Но этот маневр диверсии не всегда удавался, тем более что пародию на стихи Бальмонта, где каждый куплет кончался рефреном «И хохот демона был мой!» — во всяком случае немыслимо было воспроизводить у Брунса, где было много посторонней публики, не всегда способной оценить некоторые свободолюбивые изыски бунинской пародии…
Итальянская опера, пивная Брунса, кондитерская Фанкони, кофейное заведение Либмана — все это были достопримечательности неравноценные, но отмеченные наивной прелестью эпохи, которую французы называют:
— Dix-neuf cents… La belle époque![38]
Но был им присущ какой-то еще особый дух большого приморского города с его разношерстным, разноязычным, но в космополитизме своем по преимуществу южным, обладающим горячей и беспокойной кровью населением.
Жест в этом городе родился раньше слова.
Все жестикулировали, размахивали руками, сверкали белками, стараясь объяснить друг дружке — если не самый смысл жизни, то хоть приблизительный.
А приблизительный заключался в том, что настоящее кофе со сливками можно пить только у Либмана, чай с пирожными лучше всего у Фанкони, а самые красивые в мире ножки принадлежат Перле Гобсон.
Чтоб не томить воображение, скажем сразу, что Перла Гобсон была мулаткой и звездой «Северной гостиницы».
Каковая «Северная гостиница» ничего диккенсовского в себе не заключала, никакой мистер Пикквик никогда в ней не останавливался, а принадлежало это скромное название всего только кафешантану, но, конечно, первому в мире.
За столиками «Северной гостиницы», в зале, расписанном помпейскими фресками, или приблизительно, можно было встретить всех тех, кого принято называть «всей Одессой».
Богатые, давно обрусевшие итальянцы, которым почти целиком принадлежал Малый Фонтан с его мраморными виллами и колоннадами: оливковые греки, Торговавшие рыбой и сплошь называвшиеся Маврокордато; коренные русские помещики, по большей части с сильной хохлацкой прослойкой: евреи, обросшие семьями, скупщики зерна и экспортеры, и среди них герои и действующие лица «Комедии брака» Юшкевича; морские офицеры в белых тужурках с черными с золотом погонами, со сдержанным достоинством оставлявшие кортики в раздевалке; несколько кутящих студентов в мундирах на белой подкладке, лихо подъезжавших в фаэтонах на дутиках; и, наконец, два аборигена, два Аякса, два несравненных одесских персонажа, которыми тоже немало и с трогательным постоянством гордилась южная столица.

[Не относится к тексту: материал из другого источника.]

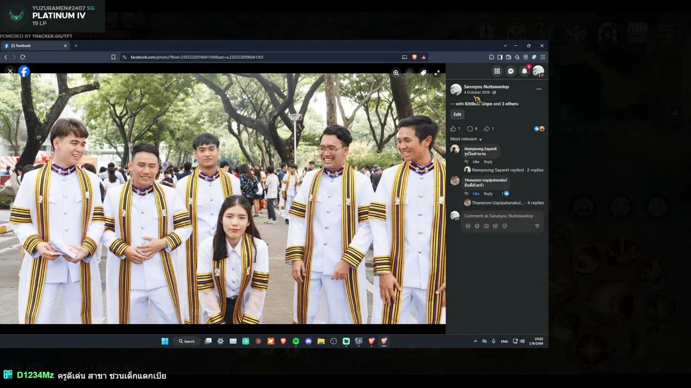Screen dimensions: 691x388
Task: Toggle Like on Thananon's comment
Action: [476, 193]
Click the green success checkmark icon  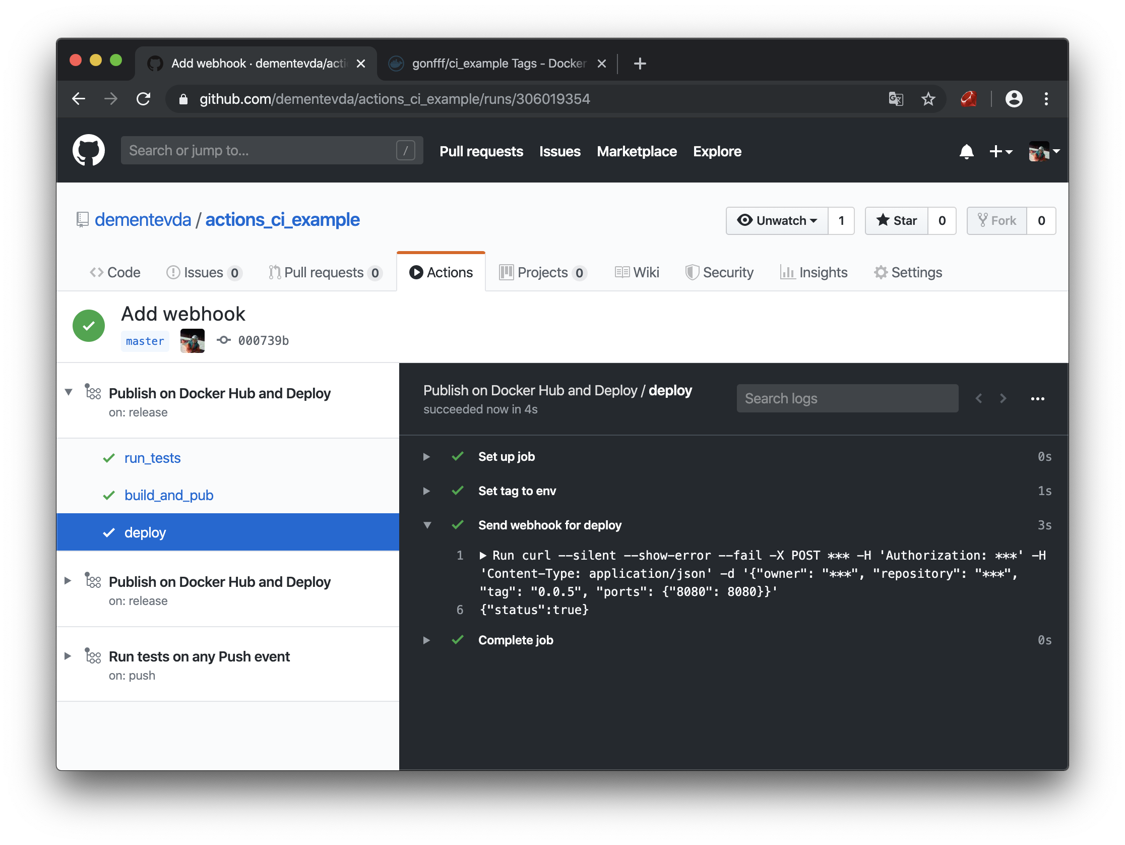pyautogui.click(x=90, y=325)
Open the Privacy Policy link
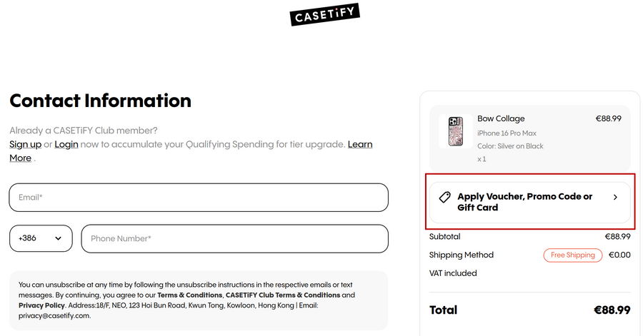This screenshot has height=336, width=643. coord(42,305)
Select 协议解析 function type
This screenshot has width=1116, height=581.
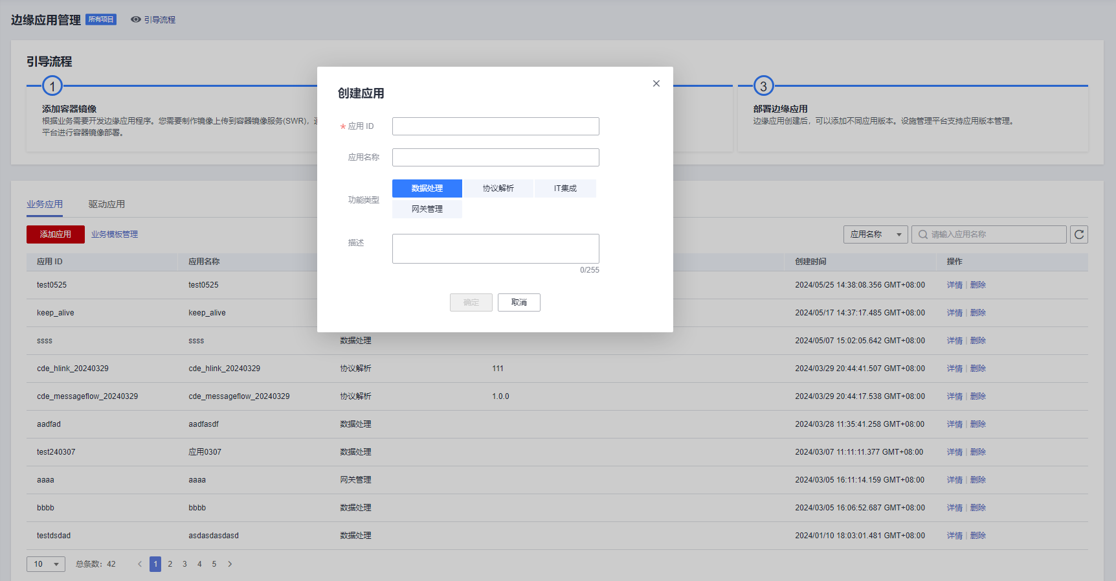498,188
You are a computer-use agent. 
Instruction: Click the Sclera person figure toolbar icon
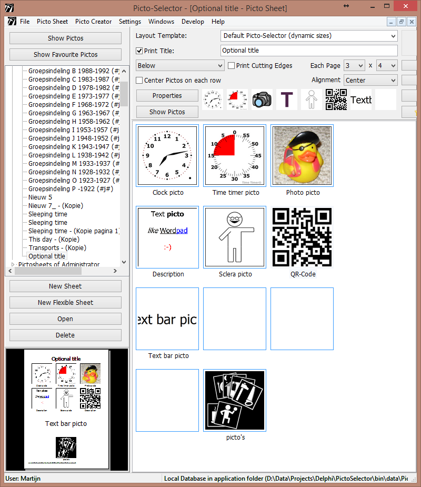[x=311, y=100]
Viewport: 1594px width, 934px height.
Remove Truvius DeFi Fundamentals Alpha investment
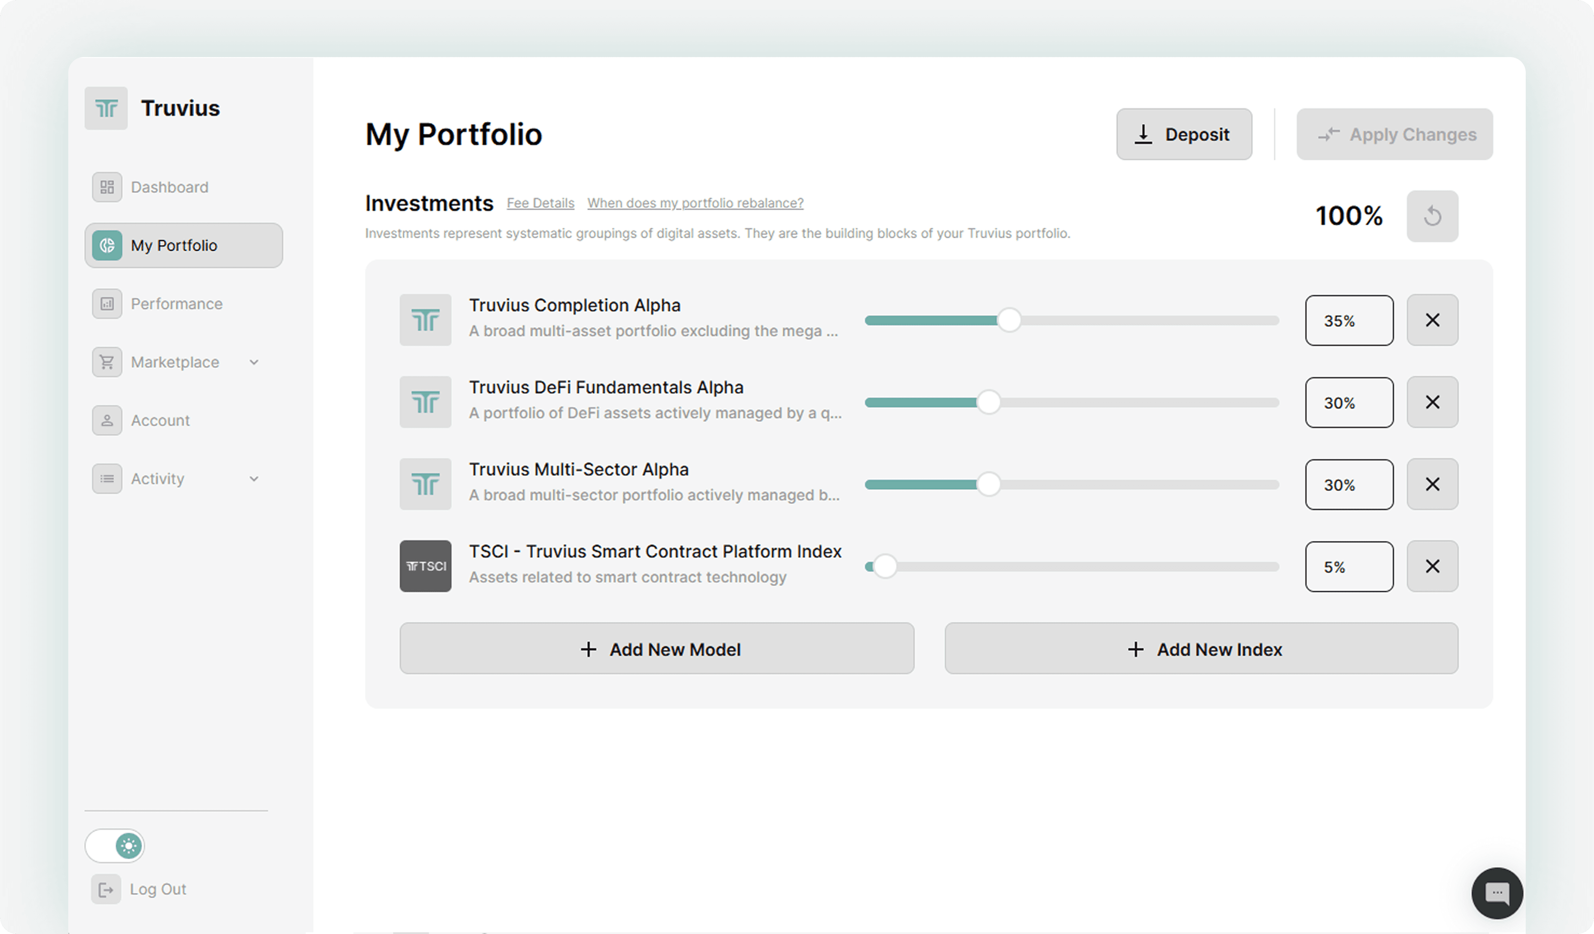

Одного звали Саша Джибелли, другого Сережа Уточкин.
Отсутствие отчеств нисколько не говорило о недостатке уважения, скорее наоборот: это было нечто настолько свое, настолько родное и близкое, что как же их было называть иначе, как не сокращенными, милыми, домашними именами?!
За что ж их, однако, любили и уважали?
Никаких подвигов Саша Джибелли не совершил, ничего такого не изобрел, не выдумал, никаких ни военных, ни гражданских доблестей не проявил.
Но настолько был миленький, красив и лицом и движениями, настолько приятен, и в таких гулял умопомрачительных, в складочку выутюженных белых брюках с обшлагами, и такие носил, душка, гетры на желтых штиблетах с пуговицами, и портсигар с монограммой, и тросточку с набалдашником, и шляпу-панаму, а из-под шляпы взгляд темно-бархатный, что ходили за ним по Дерибасовской, как за Качаловым на Кузнецком Мосту, толпы поклонниц, вежливо сказать, неумеренных, а честно сказать — психопаток.
А сам он только щурился и улыбался, и все дымил папиросками, по названию «Графские».
А что про Сашу Джибелли друг другу рассказывали и всегда по секрету, и каких только ему не приписывали оперных примадон, драматических гран-кокетт, львиц большого света и львиц полусвета, хористок, гимназисток, белошвеек и епархиалок, — списку этому и сам Дон Жуан мог позавидовать.